A coalition of pro-Palestinian rights groups gathered outside the Multicultural Center in Smith Memorial Student Union on Wednesday to demonstrate their opposition to the presence of Deputy Consul General of Israel to the Pacific Northwest Gideon Lustig.

A coalition of pro-Palestinian rights groups gathered outside the Multicultural Center in Smith Memorial Student Union on Wednesday to demonstrate their opposition to the presence of Deputy Consul General of Israel to the Pacific Northwest Gideon Lustig.

Lustig, 34, was inside the Multicultural Center speaking to an audience of 30 or so about the people and culture of Israel. But the atmosphere was tense with the presence of protestors organized by Portland State’s Students United for Palestinian Equal Rights.

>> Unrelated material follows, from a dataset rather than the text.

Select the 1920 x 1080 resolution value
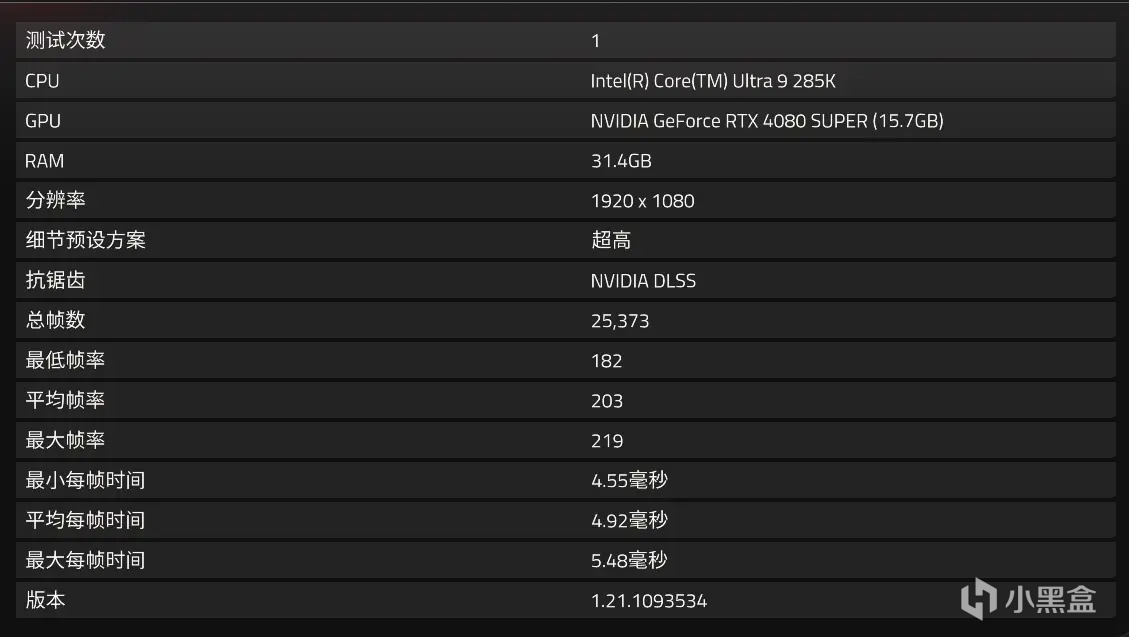 point(642,201)
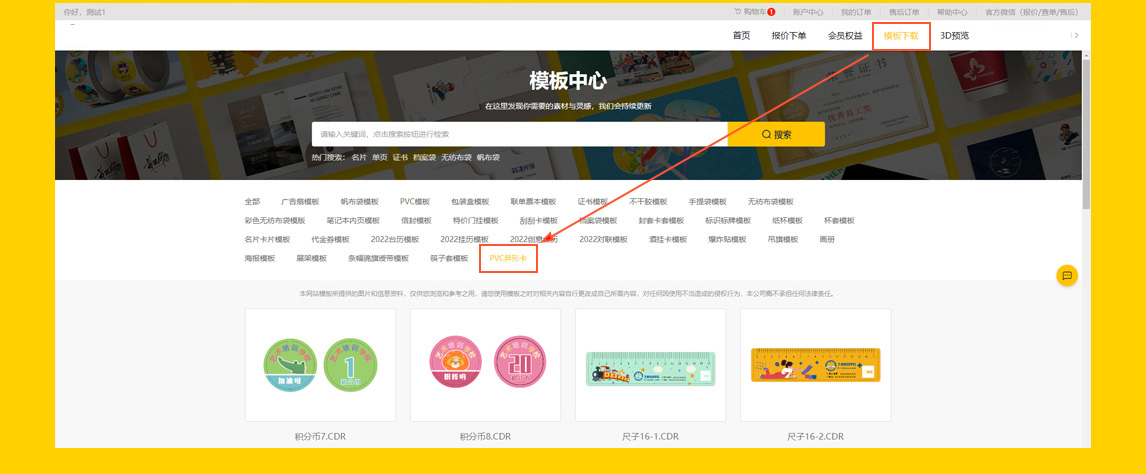
Task: Select the 全部 all-templates filter
Action: pyautogui.click(x=252, y=201)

According to their Facebook page, the organizers of the protest had hoped to create “a silent corridor of shame” by lining up outside the center to demonstrate their opposition to the treatment of Palestinians by Israeli armed forces.

The talk was arranged by Brittany McCay and Amy Albertson of the Portland State student group With Israel, a group that the two recently founded with the intention of spreading a broader view of the people and culture of Israel.

Albertson, who introduced Lustig, said that she was eager to bring Lustig to campus to highlight the “things that people don’t usually get to see about Israel.”

Lustig emphasized the vitality of Israel, saying that its cultural diversity and openness is what has created a country with numerous technological innovations and a thriving democracy. Many of his comments were met with scoffs from the protestors.

Tensions rose when Lustig invited the audience to ask questions. A Palestinian man who said he had been expelled from the State of Palestine in 1972 questioned Lustig about the U.S.’s role in Israel and the U.S.’s contributions to the Israeli military.

Lustig responded to the audience member in Arabic before the man walked out, along with a few other members of the protesting groups, who said as they went: “Can I go back to my homeland?”